Пускай она лишь отражение того, как горят другие.
Но она же есть.
Есть!
Застывшая посреди собственной кухни, с сигаретой, зажатой меж губ, вцепившаяся дрожащими пальцами в фотографию более чем двухлетней давности.
Собственный негромкий всхлип отрезвил ее.
Окурок оказался в пепельнице, она вдавила его в дно, затушив. А сама прекратила свое бесцельное движение по квартире. Теперь оно стало осмысленным, резким, торопливым.
Чулки. Бюстгальтер-пуля. Безделица, стоившая баснословных денег. От них сходили с ума в США. А ей захотелось. Под выбранное платье с учетом ее исхудавшего тела — в самый раз. Чтобы тому платью было за что держаться.
Собственно, среди всего вороха сброшенных с вешалок вещей она остановилась на самом бесстыжем. Из кораллового шелка, с голыми руками и грудью, открытой ровно настолько, чтобы это еще оставалось приличным, но давало много простора для воображения. Когда-то оно плотно облегало фигуру, а сейчас оказалось немного свободным. Но голодному — хлеб. А она изголодалась, господи! По шелку и по мужчине, который так не ко времени, так не к месту разбудил в ней вот это… как шампанское бьющее в голову желание.
Волосы остались распущенными по плечам, она лишь немного зачесала их назад, скрепив заколками челку. Их природной пышности хватало, чтобы не нужно было долго мудрить. Ни пудры, ни румян. Только штрих помады на губах.

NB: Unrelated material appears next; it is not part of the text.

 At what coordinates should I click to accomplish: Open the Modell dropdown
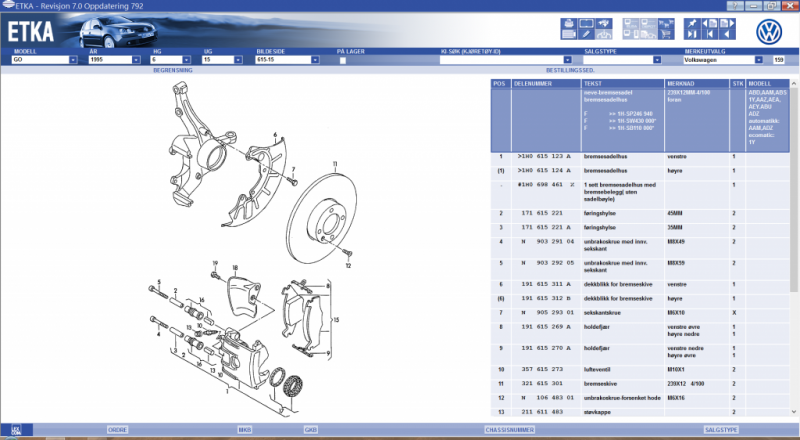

В конце концов, Аньес нетерпеливо накинула на плечи жакет, обула туфли и, прихватив сумочку, вышла из квартиры, чтобы в эту самую ночь сюда уже не возвращаться, не метаться от лица к лицу, не думать о том, что ее собственный портрет, сделанный Лионцем у Аркольского моста, размещен на стене возле снимка подполковника Юбера, ветерана войны, героя Хюэ, надежды французской армии.
Стрелки на часах неумолимо двигались к полуночи. Она сама, вцепившись в руль, от огня к огню на уличных фонарях мчала по городу пустой дорогой, свободная даже, если захочется, влететь в любой из столбов и окончить это раз и навсегда.
И совсем не видела людей, то там, то тут встречавшихся ей по пути. Они казались тенями и не горели так, как сейчас пылала она. Они совсем-совсем не горели. А весь Париж всех времен, что ей довелось видеть — довоенный, оккупированный, свободный — сжался до одной-единственной точки, к которой она устремилась.
Эта точка — тихий порог на третьем этаже спящего пансиона рядом с улицей Архивов, где жил Лионец. И ее рука, занесенная у двери.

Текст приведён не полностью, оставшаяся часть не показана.